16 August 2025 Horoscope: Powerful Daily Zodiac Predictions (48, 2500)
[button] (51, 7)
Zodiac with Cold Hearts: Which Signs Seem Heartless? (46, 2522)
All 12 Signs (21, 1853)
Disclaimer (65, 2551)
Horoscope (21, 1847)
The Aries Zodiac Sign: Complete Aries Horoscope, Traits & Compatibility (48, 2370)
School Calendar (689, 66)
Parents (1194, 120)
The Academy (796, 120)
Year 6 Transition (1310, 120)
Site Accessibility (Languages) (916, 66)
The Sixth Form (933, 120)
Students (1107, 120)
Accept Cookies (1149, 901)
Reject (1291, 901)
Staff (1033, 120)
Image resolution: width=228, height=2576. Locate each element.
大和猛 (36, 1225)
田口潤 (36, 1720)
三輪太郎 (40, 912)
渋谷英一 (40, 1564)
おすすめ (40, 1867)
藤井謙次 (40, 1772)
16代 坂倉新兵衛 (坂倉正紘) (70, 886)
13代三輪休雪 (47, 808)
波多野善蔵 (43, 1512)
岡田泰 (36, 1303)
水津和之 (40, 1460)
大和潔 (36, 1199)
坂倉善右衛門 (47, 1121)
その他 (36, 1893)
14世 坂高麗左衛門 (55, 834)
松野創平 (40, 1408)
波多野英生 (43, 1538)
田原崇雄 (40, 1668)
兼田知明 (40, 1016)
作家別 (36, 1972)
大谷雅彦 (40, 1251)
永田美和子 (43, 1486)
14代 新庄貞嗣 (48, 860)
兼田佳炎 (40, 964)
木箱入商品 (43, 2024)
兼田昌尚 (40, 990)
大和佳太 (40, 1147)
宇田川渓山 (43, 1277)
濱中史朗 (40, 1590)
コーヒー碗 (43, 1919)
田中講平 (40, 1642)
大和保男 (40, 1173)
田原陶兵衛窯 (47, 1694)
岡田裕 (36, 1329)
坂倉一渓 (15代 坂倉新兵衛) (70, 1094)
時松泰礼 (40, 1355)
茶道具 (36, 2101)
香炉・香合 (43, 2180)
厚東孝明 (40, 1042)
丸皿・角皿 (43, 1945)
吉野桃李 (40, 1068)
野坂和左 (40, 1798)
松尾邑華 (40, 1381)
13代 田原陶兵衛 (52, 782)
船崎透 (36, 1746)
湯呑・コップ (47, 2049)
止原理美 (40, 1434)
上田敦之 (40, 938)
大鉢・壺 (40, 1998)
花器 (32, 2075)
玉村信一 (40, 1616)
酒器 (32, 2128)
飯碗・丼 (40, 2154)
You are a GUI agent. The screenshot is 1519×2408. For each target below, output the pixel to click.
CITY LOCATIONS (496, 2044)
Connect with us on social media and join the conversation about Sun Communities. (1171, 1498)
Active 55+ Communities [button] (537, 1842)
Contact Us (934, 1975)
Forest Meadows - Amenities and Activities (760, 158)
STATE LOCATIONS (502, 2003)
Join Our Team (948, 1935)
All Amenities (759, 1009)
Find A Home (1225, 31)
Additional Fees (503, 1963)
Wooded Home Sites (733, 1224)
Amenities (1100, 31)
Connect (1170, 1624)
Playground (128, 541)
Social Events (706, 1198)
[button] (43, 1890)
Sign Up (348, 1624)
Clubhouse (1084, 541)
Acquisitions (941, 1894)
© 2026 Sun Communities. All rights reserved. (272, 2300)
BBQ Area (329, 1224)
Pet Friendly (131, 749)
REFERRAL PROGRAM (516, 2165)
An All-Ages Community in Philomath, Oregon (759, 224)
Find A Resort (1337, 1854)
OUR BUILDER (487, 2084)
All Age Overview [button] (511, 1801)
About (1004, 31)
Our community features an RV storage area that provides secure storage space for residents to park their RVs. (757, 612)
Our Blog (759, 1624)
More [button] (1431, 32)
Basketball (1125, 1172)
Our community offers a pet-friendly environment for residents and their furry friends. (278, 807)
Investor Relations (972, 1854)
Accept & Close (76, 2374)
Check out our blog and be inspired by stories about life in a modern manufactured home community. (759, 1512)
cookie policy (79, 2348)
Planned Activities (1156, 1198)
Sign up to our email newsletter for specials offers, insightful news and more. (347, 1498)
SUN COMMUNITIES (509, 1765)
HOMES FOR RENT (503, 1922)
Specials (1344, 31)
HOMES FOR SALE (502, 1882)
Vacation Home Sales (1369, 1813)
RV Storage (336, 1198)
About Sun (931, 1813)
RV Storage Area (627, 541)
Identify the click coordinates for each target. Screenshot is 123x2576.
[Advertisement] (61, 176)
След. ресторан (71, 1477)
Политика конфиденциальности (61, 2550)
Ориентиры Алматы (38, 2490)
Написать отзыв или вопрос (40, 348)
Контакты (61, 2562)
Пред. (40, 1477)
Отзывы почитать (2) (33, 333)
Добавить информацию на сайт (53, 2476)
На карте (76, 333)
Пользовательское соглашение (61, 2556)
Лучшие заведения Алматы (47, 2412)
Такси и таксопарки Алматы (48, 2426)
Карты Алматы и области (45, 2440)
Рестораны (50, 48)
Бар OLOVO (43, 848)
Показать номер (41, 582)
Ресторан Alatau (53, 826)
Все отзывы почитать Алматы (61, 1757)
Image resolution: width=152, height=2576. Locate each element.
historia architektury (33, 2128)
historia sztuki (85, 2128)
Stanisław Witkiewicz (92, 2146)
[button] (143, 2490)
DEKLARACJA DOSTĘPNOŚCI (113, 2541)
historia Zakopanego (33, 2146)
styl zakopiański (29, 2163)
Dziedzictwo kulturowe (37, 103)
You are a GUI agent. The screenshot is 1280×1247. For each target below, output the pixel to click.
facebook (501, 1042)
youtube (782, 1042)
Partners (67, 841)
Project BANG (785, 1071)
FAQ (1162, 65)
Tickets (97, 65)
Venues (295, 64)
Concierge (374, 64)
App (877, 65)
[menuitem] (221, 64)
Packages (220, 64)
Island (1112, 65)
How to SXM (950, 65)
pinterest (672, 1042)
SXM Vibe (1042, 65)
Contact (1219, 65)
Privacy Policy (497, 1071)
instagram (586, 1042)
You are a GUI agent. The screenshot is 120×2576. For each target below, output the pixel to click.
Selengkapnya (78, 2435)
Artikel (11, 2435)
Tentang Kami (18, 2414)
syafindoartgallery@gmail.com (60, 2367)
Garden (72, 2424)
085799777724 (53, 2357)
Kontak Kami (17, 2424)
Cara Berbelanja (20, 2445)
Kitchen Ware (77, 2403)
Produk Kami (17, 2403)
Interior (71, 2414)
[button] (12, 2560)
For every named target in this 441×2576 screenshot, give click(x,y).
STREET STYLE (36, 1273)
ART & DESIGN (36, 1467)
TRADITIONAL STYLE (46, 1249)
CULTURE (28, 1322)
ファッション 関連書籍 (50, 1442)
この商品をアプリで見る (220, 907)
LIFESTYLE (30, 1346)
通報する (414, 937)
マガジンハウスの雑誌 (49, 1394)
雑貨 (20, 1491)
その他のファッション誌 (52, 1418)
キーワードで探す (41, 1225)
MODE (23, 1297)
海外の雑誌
┄┄┄┄┄┄
*TASK ITEM:*
Look above for the line containing "坂倉善右衛門 (47, 1121)" and the line containing "Planned Activities (1156, 1198)". Transcribe both, with the lines between them, exactly.

*YOUR RESPONSE:*
坂倉善右衛門 (47, 1121)
その他 (36, 1893)
14世 坂高麗左衛門 (55, 834)
松野創平 (40, 1408)
波多野英生 (43, 1538)
田原崇雄 (40, 1668)
兼田知明 (40, 1016)
作家別 (36, 1972)
大谷雅彦 (40, 1251)
永田美和子 (43, 1486)
14代 新庄貞嗣 (48, 860)
兼田佳炎 (40, 964)
木箱入商品 (43, 2024)
兼田昌尚 (40, 990)
大和佳太 (40, 1147)
宇田川渓山 (43, 1277)
濱中史朗 (40, 1590)
コーヒー碗 (43, 1919)
田中講平 (40, 1642)
大和保男 (40, 1173)
田原陶兵衛窯 (47, 1694)
岡田裕 (36, 1329)
坂倉一渓 (15代 坂倉新兵衛) (70, 1094)
時松泰礼 (40, 1355)
茶道具 (36, 2101)
香炉・香合 (43, 2180)
厚東孝明 (40, 1042)
丸皿・角皿 (43, 1945)
吉野桃李 (40, 1068)
野坂和左 (40, 1798)
松尾邑華 (40, 1381)
13代 田原陶兵衛 (52, 782)
船崎透 (36, 1746)
湯呑・コップ (47, 2049)
止原理美 (40, 1434)
上田敦之 (40, 938)
大鉢・壺 (40, 1998)
花器 (32, 2075)
玉村信一 (40, 1616)
酒器 (32, 2128)
飯碗・丼 (40, 2154)
You are a GUI agent. The screenshot is 1519×2408. For each target below, output the pixel to click.
CITY LOCATIONS (496, 2044)
Connect with us on social media and join the conversation about Sun Communities. (1171, 1498)
Active 55+ Communities [button] (537, 1842)
Contact Us (934, 1975)
Forest Meadows - Amenities and Activities (760, 158)
STATE LOCATIONS (502, 2003)
Join Our Team (948, 1935)
All Amenities (759, 1009)
Find A Home (1225, 31)
Additional Fees (503, 1963)
Wooded Home Sites (733, 1224)
Amenities (1100, 31)
Connect (1170, 1624)
Playground (128, 541)
Social Events (706, 1198)
[button] (43, 1890)
Sign Up (348, 1624)
Clubhouse (1084, 541)
Acquisitions (941, 1894)
© 2026 Sun Communities. All rights reserved. (272, 2300)
BBQ Area (329, 1224)
Pet Friendly (131, 749)
REFERRAL PROGRAM (516, 2165)
An All-Ages Community in Philomath, Oregon (759, 224)
Find A Resort (1337, 1854)
OUR BUILDER (487, 2084)
All Age Overview [button] (511, 1801)
About (1004, 31)
Our community features an RV storage area that provides secure storage space for residents to park their RVs. (757, 612)
Our Blog (759, 1624)
More [button] (1431, 32)
Basketball (1125, 1172)
Our community offers a pet-friendly environment for residents and their furry friends. (278, 807)
Investor Relations (972, 1854)
Accept & Close (76, 2374)
Check out our blog and be inspired by stories about life in a modern manufactured home community. (759, 1512)
cookie policy (79, 2348)
Planned Activities (1156, 1198)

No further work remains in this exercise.